## Start Data entries
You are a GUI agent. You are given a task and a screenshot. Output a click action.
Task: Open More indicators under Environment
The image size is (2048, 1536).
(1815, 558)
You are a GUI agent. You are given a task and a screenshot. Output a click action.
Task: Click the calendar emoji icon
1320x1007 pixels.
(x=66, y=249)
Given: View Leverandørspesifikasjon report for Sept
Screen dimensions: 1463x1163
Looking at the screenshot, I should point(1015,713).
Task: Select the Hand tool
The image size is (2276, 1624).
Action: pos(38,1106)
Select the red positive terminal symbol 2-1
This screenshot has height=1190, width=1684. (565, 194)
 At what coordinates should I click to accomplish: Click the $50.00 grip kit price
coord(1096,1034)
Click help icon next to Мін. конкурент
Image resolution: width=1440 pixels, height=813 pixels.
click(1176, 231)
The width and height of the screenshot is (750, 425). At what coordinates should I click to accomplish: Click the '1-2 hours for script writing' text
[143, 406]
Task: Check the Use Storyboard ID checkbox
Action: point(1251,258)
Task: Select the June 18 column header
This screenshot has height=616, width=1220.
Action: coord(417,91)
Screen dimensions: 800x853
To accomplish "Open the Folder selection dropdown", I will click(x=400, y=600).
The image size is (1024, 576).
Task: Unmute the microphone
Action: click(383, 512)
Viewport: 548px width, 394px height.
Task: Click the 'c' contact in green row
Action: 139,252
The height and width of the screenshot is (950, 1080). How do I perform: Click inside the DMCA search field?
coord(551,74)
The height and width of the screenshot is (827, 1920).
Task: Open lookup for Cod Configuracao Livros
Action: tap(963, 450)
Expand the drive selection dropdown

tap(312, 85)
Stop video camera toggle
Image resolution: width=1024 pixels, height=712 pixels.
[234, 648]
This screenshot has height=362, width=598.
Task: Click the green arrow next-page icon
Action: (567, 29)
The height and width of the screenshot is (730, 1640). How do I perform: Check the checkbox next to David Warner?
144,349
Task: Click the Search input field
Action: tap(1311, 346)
## End Data entries
◆ What is being asked:
Please rewrite everything from the line containing "The width and" down to the line containing "Action: 139,252", swapping "column header" for "column heading" and leaving all else the same.

◆ Response to this exercise:
The width and height of the screenshot is (750, 425). At what coordinates should I click to accomplish: Click the '1-2 hours for script writing' text
[143, 406]
Task: Check the Use Storyboard ID checkbox
Action: point(1251,258)
Task: Select the June 18 column heading
This screenshot has height=616, width=1220.
Action: coord(417,91)
Screen dimensions: 800x853
To accomplish "Open the Folder selection dropdown", I will click(x=400, y=600).
The image size is (1024, 576).
Task: Unmute the microphone
Action: click(383, 512)
Viewport: 548px width, 394px height.
Task: Click the 'c' contact in green row
Action: 139,252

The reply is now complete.